If I run the test case on windows no crash, but the following logs are returned.

Opened port COM3 and beginning to read. Trigger a hardware error now.
Caught an exception: Going to disconnect the port...
No error in nativeavailable
Disconnected. Now going to sleep for 2.0s to give the monitor thread a chance to SIGSEGV.
If you're seeing this, that means the monitor thread didn't segfault, and bug reproduction has failed.
Error 0x5 at src/windows/termios.c(512): Access is denied.
Error 0x5 at src/windows/termios.c(512): Access is denied.
Error 0x5 at src/windows/termios.c(2725): Access is denied.
Error 0x5 at src/windows/termios.c(2725): Access is denied.
Error 0x5 at src/windows/termios.c(512): Access is denied.
Error 0x5 at src/windows/termios.c(2725): Access is denied.
Error 0x5 at src/windows/termios.c(512): Access is denied.
Error 0x5 at src/windows/termios.c(512): Access is denied.
Error 0x5 at src/windows/termios.c(2725): Access is denied.
Error 0x5 at src/windows/termios.c(2725): Access is denied.
Error 0x5 at src/windows/termios.c(512): Access is denied.
Error 0x5 at src/windows/termios.c(512): Access is denied.
Error 0x5 at src/windows/termios.c(2725): Access is denied.
Error 0x5 at src/windows/termios.c(2725): Access is denied.
Error 0x5 at src/windows/termios.c(512): Access is denied.
Error 0x5 at src/windows/termios.c(2725): Access is denied.
Error 0x5 at src/windows/termios.c(512): Access is denied.
Error 0x5 at src/windows/termios.c(2725): Access is denied.
Error 0x5 at src/windows/termios.c(2611): Access is denied.

I can get this fixed without buying hardware to reproduce

You can count on me for testing on Windows and MacOS, with the 2 USB serial hw I have.

MrDOS commented 3 years ago

Thanks. I forgot to mention that I did try all three (well, now four) tests on Windows and couldn't reproduce a hang on disconnect() or JVM crash, but I did also get a lot of those “Access is denied” errors. They're annoying but, I think, unrelated.

To date, have you encountered the hang on disconnect() with any hardware other than the original Legrand Zigbee dongle?

mvalla commented 3 years ago

To date, have you encountered the hang on disconnect() with any hardware other than the original Legrand Zigbee dongle?
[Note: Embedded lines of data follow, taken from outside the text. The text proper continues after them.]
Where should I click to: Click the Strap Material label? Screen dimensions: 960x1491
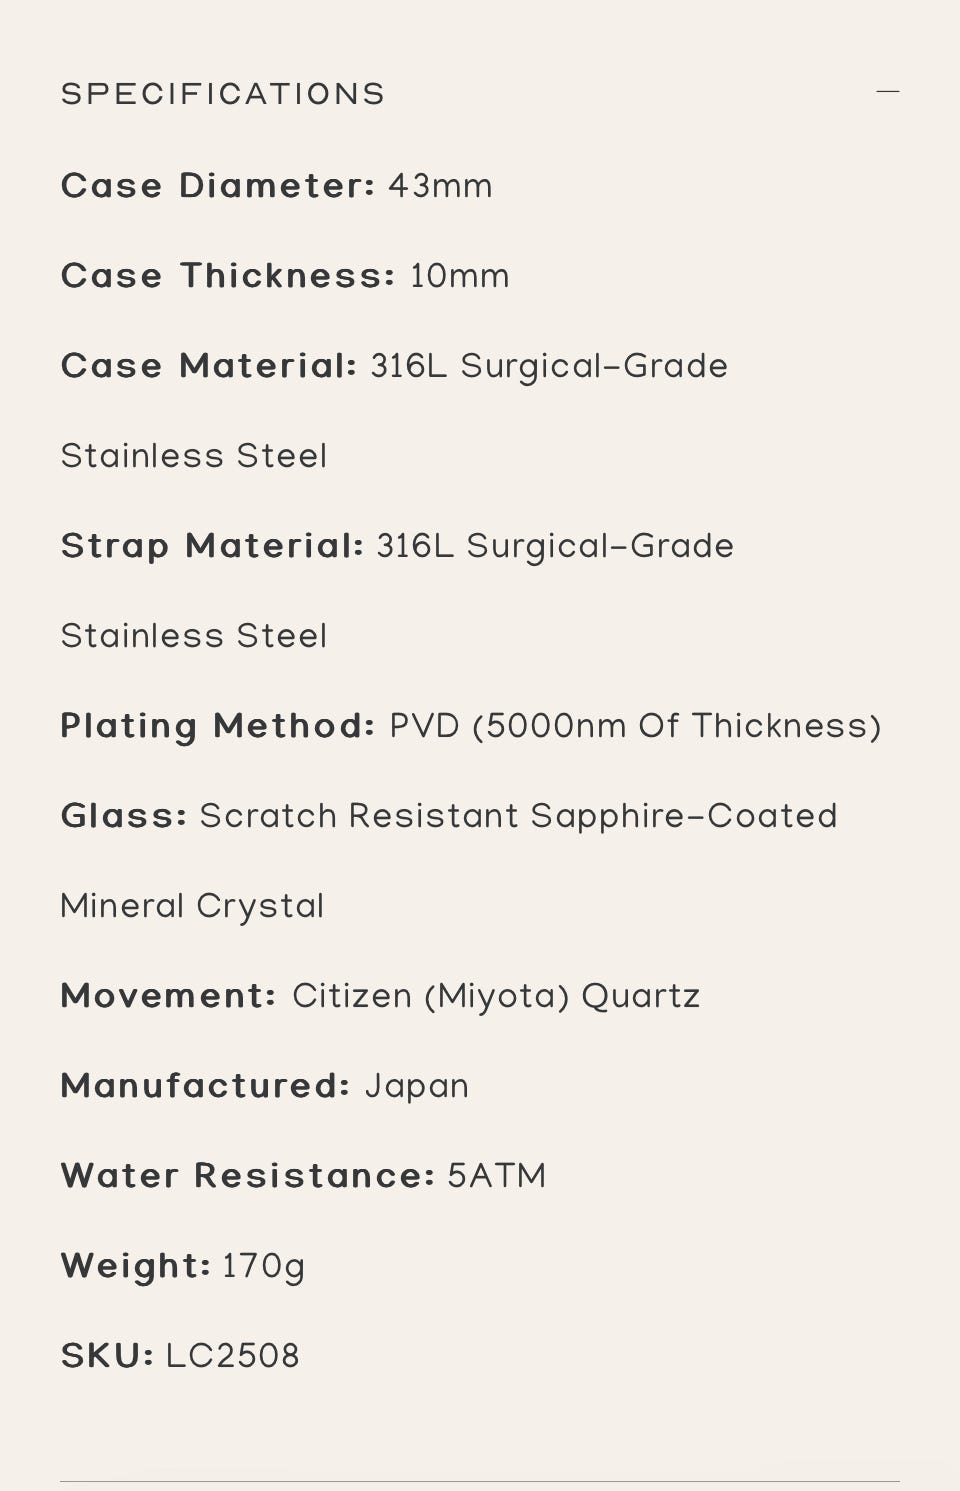pyautogui.click(x=212, y=546)
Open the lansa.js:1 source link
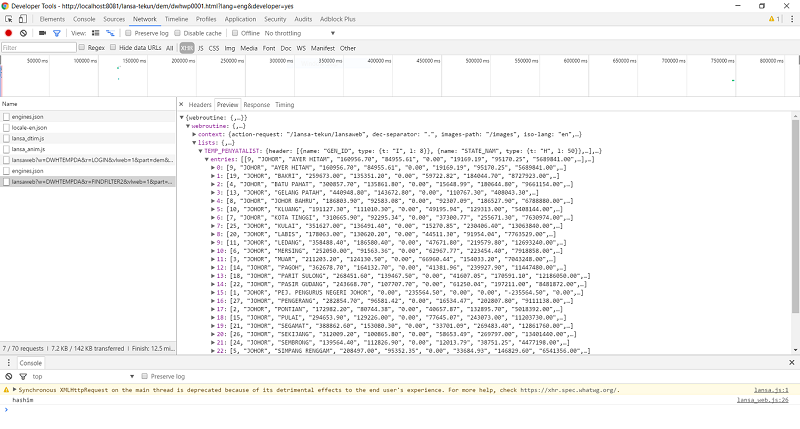Screen dimensions: 800x429 pyautogui.click(x=773, y=390)
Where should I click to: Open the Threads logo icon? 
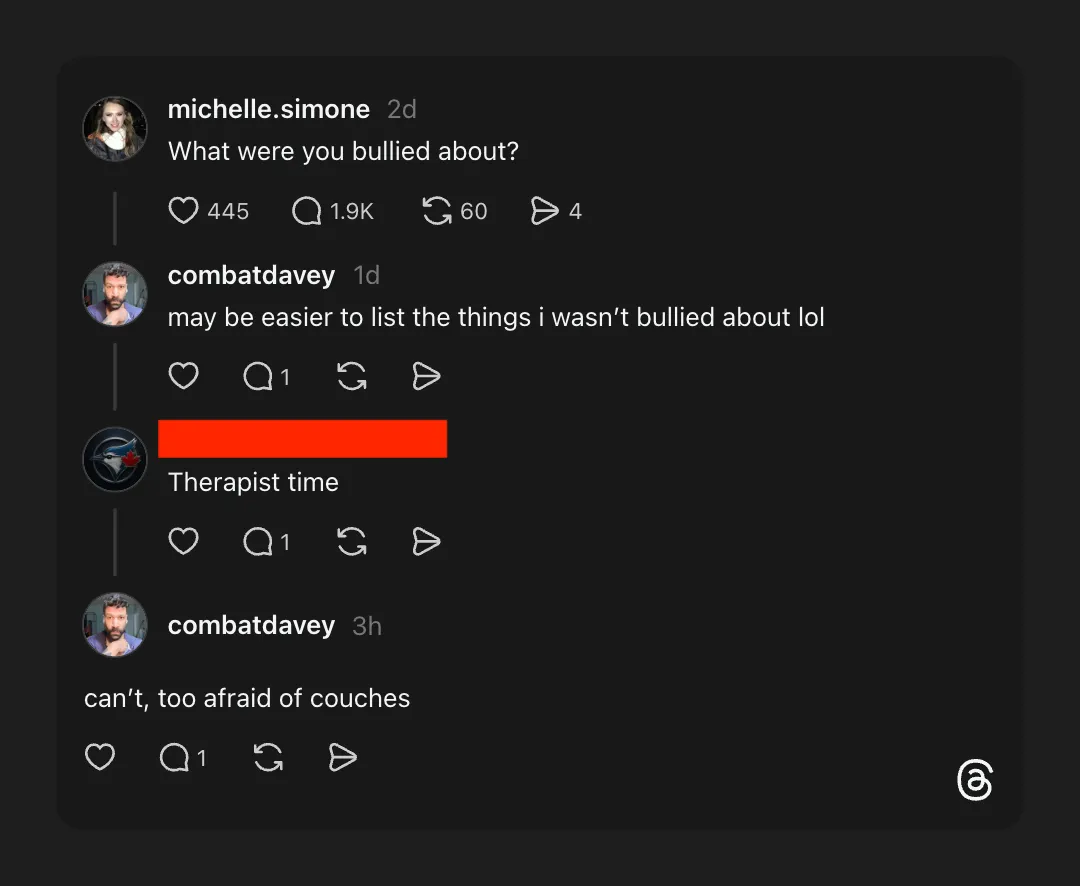(975, 781)
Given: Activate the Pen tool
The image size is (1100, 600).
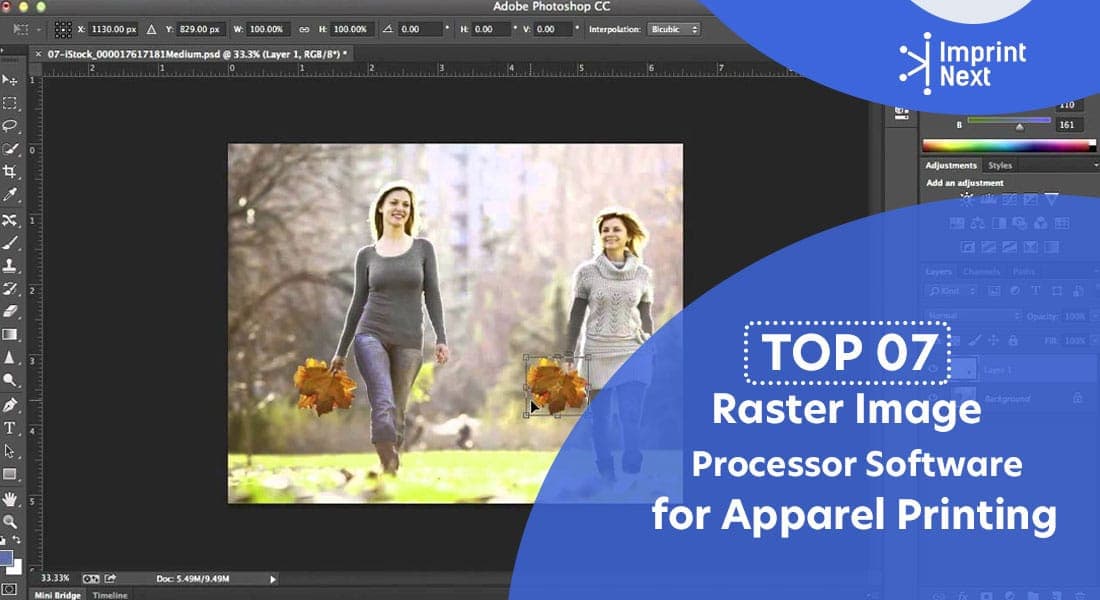Looking at the screenshot, I should tap(10, 405).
The hang on disconnect() happens in Eclipse with both the USB devices I have (Legrand and Aeotec). This is the code I use If I debug this code in eclipse, then remove the stick, it prints "Clean exit of hardware" but then line 43 is never reached.

MrDOS commented 3 years ago

Oooops – gotta be real careful with those command words! Thanks for reopening.

MrDOS commented 3 years ago

I think #211 might fix the JVM crash, but it probably won't have any bearing on the hang-on-close()/disconnect(). At this point, I'm pretty sure they're unrelated issues. Can you guys try the library from this build, nrjavaserial-fd5fadf?

mvalla commented 3 years ago

Just tried with both USB sticks. Actually with this fixed version upon stick removal I now do experience a JVM crash on Windows , with this log:

ERROR: JDWP Unable to get JNI 1.2 environment, jvm->GetEnv() return code = -2
JDWP exit error AGENT_ERROR_NO_JNI_ENV(183):  [util.c:840]
Error 0x5 at src/windows/termios.c(512): Access is denied.
Error 0x5 at src/windows/termios.c(2725): Access is denied.
Error 0x5 at src/windows/termios.c(512): Access is denied.
Error 0x5 at src/windows/termios.c(2725): Access is denied.
Error 0x5 at src/windows/termios.c(512): Access is denied.
Error 0x5 at src/windows/termios.c(2725): Access is denied.
Error 0x5 at src/windows/termios.c(512): Access is denied.
Error 0x5 at src/windows/termios.c(2725): Access is denied.
Error 0x5 at src/windows/termios.c(512): Access is denied.
Error 0x5 at src/windows/termios.c(2725): Access is denied.
MrDOS commented 3 years ago

Fascinating. I'll try on my Windows box as soon as I get a chance, but can you confirm you get that every time? What if you just run the test without attaching a debugger? Not that I want to deflect, but it looks like it could be a very old JVM bug. util.c is certainly not part of our source at the very least; neither is JDWP.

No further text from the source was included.